How can you meet your customers where they are, and how can you be ready for where they might be next to drive more business? Five ecommerce experts discussed the new ecommerce landscape at a recent roundtable

Panel: 
Kelly Goetsch, CPO, commercetools
Nik Gupta, CTO, The Hut Group
Sue Stephenson, director of ecommerce, Avon 
Chanuka Weerasinghe, group CTO, Hawes & Curtis
Karl Wurm, MD EMEA & South America for ecommerce, Beam Suntory

In part due to the curveball thrown to us all in 2020, ecommerce has been going from strength to strength over the last couple of years. According to the 2022 Global Payments Report by Worldpay from FIS, the UK ecommerce market is projected to increase by nearly 26% between 2021 and 2025 to a whopping £260bn. Clearly, if retailers can get their ecommerce offerings right, there are huge gains to be made.
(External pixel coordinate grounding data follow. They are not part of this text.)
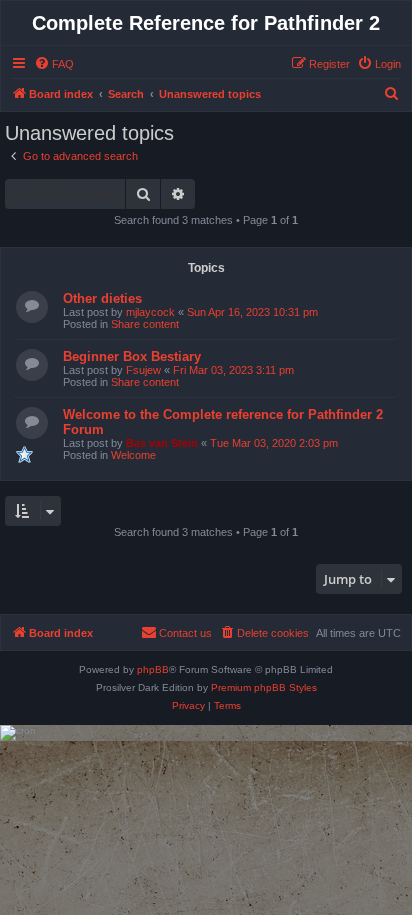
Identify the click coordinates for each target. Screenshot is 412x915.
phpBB (153, 669)
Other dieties (102, 298)
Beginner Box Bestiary (132, 356)
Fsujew (143, 370)
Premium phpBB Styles (264, 687)
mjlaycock (150, 312)
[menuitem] (54, 64)
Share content (145, 324)
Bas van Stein (162, 443)
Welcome (133, 455)
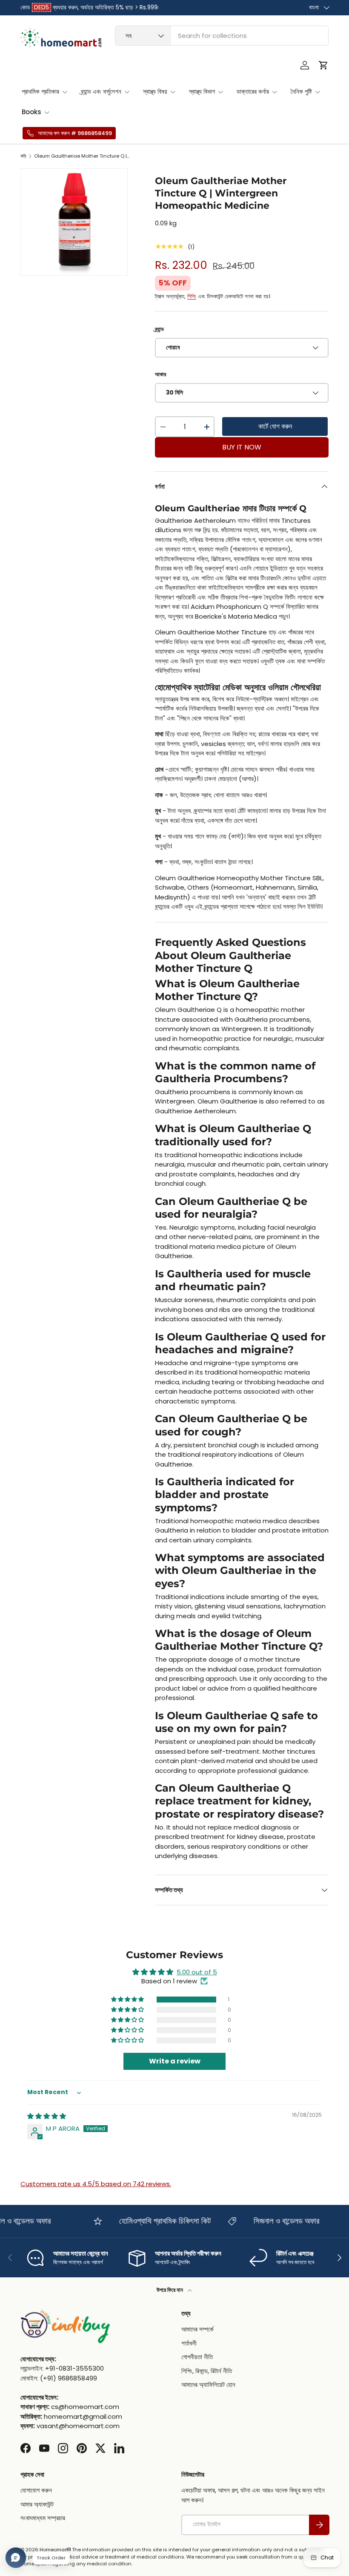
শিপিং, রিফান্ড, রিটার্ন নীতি (206, 2370)
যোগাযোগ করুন (36, 2490)
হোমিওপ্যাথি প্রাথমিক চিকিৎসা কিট (151, 2221)
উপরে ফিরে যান (170, 2290)
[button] (323, 65)
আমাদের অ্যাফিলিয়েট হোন (208, 2384)
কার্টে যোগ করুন (275, 426)
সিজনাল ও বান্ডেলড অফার (273, 2221)
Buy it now (241, 447)
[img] (46, 2116)
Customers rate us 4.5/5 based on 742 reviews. (95, 2183)
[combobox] (221, 35)
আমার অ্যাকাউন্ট (37, 2504)
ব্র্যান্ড (159, 329)
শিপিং (191, 296)
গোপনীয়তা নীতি (197, 2356)
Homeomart (54, 2549)
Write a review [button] (174, 2061)
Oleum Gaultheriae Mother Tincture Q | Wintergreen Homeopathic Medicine (82, 156)
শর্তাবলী (189, 2343)
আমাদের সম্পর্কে (197, 2329)
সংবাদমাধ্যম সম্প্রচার (42, 2517)
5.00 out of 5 (197, 1972)
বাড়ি (23, 156)
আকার (160, 374)
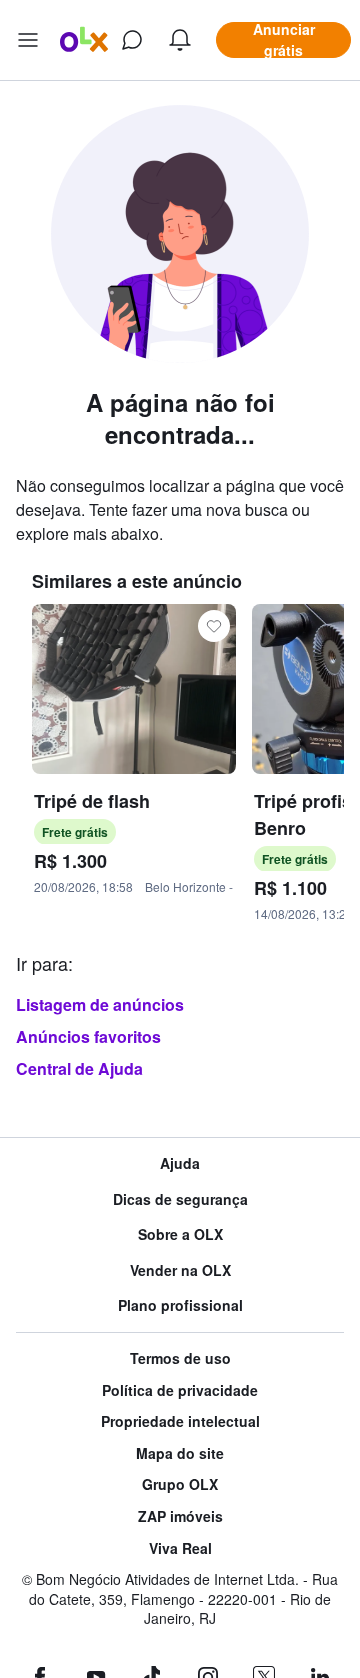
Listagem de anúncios (100, 1004)
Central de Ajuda (79, 1068)
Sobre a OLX (180, 1234)
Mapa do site (180, 1453)
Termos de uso (180, 1358)
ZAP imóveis (180, 1516)
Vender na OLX (180, 1270)
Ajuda (180, 1163)
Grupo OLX (180, 1484)
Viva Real (180, 1548)
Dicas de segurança (180, 1199)
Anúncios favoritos (88, 1036)
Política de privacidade (180, 1390)
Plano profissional (180, 1305)
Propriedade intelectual (180, 1421)
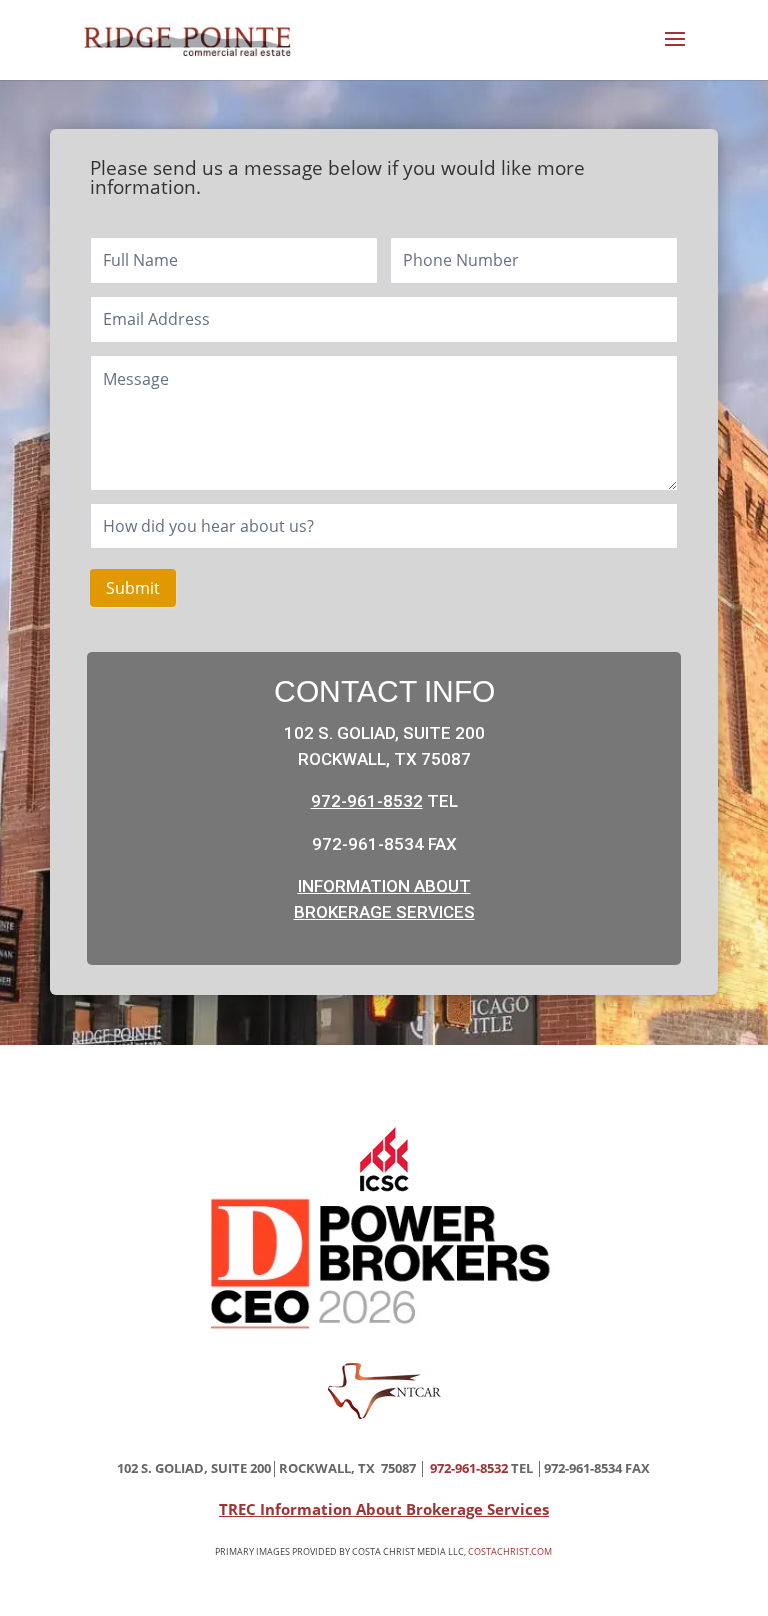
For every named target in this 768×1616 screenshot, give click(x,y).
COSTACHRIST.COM (510, 1551)
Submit (133, 588)
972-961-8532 (367, 801)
Yet getting it right in this increasingly complex digital world can be a challenge. It may be a cliche but the black swan events of the last couple of years have taught us that the only thing that’s certain is uncertainty. How can retailers navigate this effectively to stay ahead of the curve?

A catalyst for change

For international premium spirits company Beam Suntory, which before 2020 primarily sold products on a large scale to retailers, restaurants, hotels and bars, the pandemic was a catalyst for change. When Covid-19 hit, the company reacted quickly to scale up its relatively small ecommerce channel, developing an entirely new team to tackle the landscape created by the pandemic and meet growing online, including direct-to-consumer (D2C), demand. Seeing ecommerce as the future, Beam Suntory is keeping its foot on the investment pedal.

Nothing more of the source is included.